To the editor:
“Just remember, it’s not a lie if you believe it.” — George Castanza from Seinfeld
This is perhaps the most generous explanation I can imagine for the numerous and utterly false assertions made by Mitchell Chester in his recent Op-Ed piece in which he praised the PARCC test (“Is PARCC a better gauge of student ‘readiness’ for college and career?” April 2).
It’s important to understand, for starters, that in addition to his role as the Massachusetts commissioner of elementary and secondary education, Chester is also serving his third term as national chair of the PARCC Governing Board. This hardly makes him an objective evaluator of PARCC during this sham of a so-called “two-year test drive.”
Here are just two ... “untruths” stated by Chester:
“PARCC provides a solid bridge from K-12 to higher education.”
“It offers a much clearer understanding of whether a student is ready for college.”
There is absolutely zero evidence to support these statements.
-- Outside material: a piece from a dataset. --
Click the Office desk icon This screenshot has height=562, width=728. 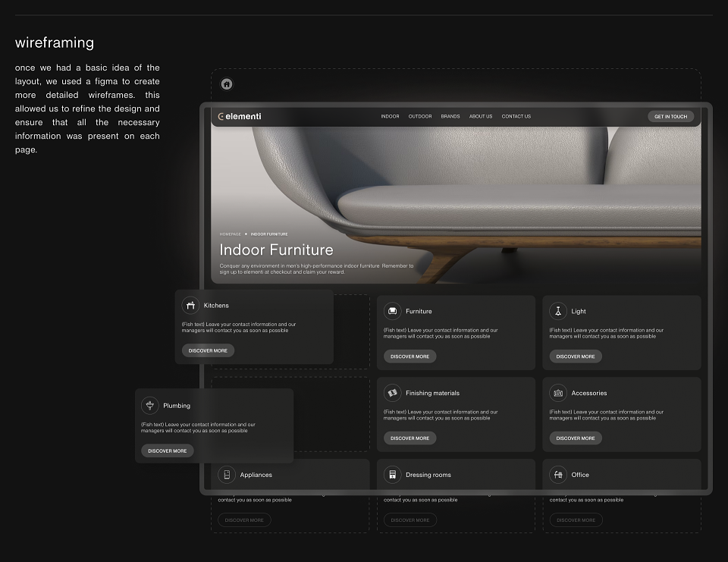coord(558,475)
By Chester’s own admission, PARRC is not even a finished product, so how could any thoughtful person assert that this “untested test” will definitively do what is claimed?
An important question for one to ask is: “How do Massachusetts schools currently measure up?”
According to the National Assessment of Educational Progress, Massachusetts has led all other states in achievement for an unprecedented five testing cycles in a row.
Sixty-three percent of Massachusetts high school students go on directly to college, compared with 55 percent nationwide, putting us in the top tier of states.
A recent Harvard University study found that if Massachusetts were its own country, its students perform on the same level as some of the most educated countries in the world.
The Science and Engineering Readiness Index, which measures how high school students are performing in physics and calculus, on Advanced Placement scores and teacher certification requirements, shows that Massachusetts blows away the competition when compared with other U.S. states.